_EXERCISE PROMPT_
Render the lines of the records below as a JSON list of strings, one string per line, with blank lines left out. Begin at the line that contains "Given: Select the Reports tab" and stop after the line that contains "pos(324,742)".

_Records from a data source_
- - -
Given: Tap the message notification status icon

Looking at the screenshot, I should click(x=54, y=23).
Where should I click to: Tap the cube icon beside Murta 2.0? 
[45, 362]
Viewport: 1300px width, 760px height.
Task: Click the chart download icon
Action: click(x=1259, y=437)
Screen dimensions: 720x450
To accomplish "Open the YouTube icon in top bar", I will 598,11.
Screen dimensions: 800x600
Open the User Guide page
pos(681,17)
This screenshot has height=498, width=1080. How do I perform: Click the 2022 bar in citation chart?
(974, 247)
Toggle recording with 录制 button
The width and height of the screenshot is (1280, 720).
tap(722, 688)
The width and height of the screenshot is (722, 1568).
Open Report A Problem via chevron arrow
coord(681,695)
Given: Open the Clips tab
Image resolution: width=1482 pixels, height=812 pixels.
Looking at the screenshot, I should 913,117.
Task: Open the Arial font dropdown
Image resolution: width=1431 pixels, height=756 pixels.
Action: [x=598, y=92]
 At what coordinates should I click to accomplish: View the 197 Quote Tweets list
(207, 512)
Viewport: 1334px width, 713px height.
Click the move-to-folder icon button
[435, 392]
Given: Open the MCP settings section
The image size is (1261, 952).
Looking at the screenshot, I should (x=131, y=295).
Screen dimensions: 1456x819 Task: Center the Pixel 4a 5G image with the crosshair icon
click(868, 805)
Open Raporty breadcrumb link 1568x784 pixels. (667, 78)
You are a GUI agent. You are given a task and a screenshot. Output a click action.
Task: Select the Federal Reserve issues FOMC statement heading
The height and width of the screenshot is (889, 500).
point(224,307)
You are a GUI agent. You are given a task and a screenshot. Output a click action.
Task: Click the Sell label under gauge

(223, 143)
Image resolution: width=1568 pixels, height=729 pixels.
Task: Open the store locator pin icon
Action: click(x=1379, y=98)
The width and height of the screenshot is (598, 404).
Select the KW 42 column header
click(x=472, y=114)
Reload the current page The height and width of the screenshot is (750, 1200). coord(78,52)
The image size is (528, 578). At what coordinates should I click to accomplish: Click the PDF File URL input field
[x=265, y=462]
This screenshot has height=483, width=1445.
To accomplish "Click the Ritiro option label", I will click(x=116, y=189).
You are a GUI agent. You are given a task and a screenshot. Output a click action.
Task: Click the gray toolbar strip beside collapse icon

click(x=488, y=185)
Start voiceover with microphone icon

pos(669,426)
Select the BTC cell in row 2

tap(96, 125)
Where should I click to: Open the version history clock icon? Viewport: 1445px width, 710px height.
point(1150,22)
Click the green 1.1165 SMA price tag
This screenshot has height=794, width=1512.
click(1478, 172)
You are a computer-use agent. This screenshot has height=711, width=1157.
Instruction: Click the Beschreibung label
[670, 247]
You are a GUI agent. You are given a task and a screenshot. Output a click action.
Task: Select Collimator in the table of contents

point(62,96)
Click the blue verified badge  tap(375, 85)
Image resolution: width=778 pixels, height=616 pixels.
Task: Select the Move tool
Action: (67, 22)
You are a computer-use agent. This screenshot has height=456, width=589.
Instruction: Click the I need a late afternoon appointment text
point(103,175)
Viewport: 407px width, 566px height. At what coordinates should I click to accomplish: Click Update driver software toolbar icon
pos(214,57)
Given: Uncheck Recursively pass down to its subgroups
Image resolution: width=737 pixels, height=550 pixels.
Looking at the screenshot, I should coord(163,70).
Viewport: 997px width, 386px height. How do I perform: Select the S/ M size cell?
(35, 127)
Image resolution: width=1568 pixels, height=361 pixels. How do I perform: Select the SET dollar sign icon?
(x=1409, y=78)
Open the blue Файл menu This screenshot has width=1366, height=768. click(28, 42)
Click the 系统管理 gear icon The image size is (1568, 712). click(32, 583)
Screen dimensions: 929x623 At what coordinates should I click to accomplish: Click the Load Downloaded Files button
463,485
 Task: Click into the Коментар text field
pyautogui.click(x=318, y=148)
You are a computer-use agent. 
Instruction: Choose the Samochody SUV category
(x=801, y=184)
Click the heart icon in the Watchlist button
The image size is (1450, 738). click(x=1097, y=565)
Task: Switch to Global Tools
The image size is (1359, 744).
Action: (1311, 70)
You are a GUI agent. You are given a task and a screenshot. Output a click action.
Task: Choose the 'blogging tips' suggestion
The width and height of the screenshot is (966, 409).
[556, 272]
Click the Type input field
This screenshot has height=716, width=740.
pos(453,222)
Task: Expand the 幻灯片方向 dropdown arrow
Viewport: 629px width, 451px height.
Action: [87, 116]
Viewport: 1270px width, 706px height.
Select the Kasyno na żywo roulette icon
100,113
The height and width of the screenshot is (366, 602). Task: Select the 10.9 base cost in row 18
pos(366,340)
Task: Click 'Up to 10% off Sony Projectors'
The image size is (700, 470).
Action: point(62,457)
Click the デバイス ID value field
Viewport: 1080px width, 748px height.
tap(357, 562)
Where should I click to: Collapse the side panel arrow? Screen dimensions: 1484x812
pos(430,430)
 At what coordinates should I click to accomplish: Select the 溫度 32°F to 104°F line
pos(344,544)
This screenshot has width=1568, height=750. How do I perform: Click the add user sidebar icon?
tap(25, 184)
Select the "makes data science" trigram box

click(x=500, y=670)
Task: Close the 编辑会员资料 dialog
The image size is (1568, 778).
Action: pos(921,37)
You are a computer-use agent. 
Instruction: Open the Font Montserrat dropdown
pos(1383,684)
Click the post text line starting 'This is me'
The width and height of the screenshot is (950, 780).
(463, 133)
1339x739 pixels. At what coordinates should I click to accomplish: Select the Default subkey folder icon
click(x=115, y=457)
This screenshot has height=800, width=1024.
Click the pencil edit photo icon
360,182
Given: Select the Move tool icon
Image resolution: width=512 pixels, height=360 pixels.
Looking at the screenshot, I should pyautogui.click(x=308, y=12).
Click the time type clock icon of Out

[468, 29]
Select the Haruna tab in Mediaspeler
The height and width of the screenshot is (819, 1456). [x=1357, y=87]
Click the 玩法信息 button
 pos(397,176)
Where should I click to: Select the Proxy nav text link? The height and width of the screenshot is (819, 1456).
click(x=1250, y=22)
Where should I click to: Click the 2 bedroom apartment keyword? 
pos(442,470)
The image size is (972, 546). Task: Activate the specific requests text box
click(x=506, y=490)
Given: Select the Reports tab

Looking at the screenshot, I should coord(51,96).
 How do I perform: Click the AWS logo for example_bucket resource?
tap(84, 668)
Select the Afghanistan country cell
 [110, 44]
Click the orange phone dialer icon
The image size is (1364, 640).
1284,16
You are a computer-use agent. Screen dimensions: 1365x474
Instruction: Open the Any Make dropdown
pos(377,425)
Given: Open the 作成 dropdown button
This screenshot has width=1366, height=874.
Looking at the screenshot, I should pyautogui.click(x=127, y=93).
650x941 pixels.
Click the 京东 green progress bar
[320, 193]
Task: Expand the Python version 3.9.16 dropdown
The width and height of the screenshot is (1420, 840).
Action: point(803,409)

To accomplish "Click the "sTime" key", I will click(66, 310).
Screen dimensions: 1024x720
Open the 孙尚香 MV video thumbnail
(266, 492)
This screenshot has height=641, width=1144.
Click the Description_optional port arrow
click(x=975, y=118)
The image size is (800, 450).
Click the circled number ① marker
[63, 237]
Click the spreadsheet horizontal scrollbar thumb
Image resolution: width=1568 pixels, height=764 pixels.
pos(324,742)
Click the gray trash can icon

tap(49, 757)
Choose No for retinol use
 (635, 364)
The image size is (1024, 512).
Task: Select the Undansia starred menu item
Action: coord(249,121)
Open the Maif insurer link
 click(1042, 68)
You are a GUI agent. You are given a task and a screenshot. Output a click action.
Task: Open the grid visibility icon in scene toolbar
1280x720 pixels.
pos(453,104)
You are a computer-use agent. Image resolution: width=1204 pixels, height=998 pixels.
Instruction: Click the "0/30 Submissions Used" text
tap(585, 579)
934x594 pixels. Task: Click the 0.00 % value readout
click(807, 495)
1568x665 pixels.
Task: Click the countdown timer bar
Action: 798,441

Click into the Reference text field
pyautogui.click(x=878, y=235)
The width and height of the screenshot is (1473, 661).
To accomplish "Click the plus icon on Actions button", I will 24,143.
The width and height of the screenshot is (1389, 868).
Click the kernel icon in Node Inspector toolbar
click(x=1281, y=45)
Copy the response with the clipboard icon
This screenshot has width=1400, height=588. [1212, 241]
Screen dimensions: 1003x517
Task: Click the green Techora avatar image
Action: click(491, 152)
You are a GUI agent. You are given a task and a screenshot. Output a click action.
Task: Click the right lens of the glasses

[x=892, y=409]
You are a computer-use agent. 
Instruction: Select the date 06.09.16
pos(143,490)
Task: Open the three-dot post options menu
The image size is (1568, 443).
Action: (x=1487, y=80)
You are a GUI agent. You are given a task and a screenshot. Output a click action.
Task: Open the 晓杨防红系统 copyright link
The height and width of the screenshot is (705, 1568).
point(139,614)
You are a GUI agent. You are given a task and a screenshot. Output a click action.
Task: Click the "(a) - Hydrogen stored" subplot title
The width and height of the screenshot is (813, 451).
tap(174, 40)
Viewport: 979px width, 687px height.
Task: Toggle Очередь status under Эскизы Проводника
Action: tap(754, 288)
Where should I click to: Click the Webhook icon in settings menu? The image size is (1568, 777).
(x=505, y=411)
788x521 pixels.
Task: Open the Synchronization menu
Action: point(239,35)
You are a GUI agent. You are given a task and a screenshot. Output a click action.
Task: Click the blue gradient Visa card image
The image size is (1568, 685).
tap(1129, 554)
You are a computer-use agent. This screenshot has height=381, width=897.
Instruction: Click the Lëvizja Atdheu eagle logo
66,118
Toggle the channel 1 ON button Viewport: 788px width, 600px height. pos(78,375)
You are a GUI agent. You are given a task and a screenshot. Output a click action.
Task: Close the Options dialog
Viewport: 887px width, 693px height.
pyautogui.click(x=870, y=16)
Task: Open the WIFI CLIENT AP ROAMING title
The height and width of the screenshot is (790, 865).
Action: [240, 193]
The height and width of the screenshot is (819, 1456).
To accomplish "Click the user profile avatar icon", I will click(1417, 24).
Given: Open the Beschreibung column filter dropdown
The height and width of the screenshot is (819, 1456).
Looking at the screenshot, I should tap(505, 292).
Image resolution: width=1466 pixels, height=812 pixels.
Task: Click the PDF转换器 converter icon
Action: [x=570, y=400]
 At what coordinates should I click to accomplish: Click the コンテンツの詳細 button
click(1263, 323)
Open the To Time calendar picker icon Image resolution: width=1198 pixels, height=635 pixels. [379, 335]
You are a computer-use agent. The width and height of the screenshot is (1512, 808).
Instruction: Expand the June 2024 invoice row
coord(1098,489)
- - -
_RESULT OF THE TASK_
[
  "Given: Select the Reports tab",
  "Looking at the screenshot, I should coord(51,96).",
  " How do I perform: Click the AWS logo for example_bucket resource?",
  "tap(84, 668)",
  "Select the Afghanistan country cell",
  " [110, 44]",
  "Click the orange phone dialer icon",
  "The image size is (1364, 640).",
  "1284,16",
  "You are a computer-use agent. Screen dimensions: 1365x474",
  "Instruction: Open the Any Make dropdown",
  "pos(377,425)",
  "Given: Open the 作成 dropdown button",
  "This screenshot has width=1366, height=874.",
  "Looking at the screenshot, I should pyautogui.click(x=127, y=93).",
  "650x941 pixels.",
  "Click the 京东 green progress bar",
  "[320, 193]",
  "Task: Expand the Python version 3.9.16 dropdown",
  "The width and height of the screenshot is (1420, 840).",
  "Action: point(803,409)",
  "To accomplish \"Click the \"sTime\" key\", I will click(66, 310).",
  "Screen dimensions: 1024x720",
  "Open the 孙尚香 MV video thumbnail",
  "(266, 492)",
  "This screenshot has height=641, width=1144.",
  "Click the Description_optional port arrow",
  "click(x=975, y=118)",
  "The image size is (800, 450).",
  "Click the circled number ① marker",
  "[63, 237]",
  "Click the spreadsheet horizontal scrollbar thumb",
  "Image resolution: width=1568 pixels, height=764 pixels.",
  "pos(324,742)"
]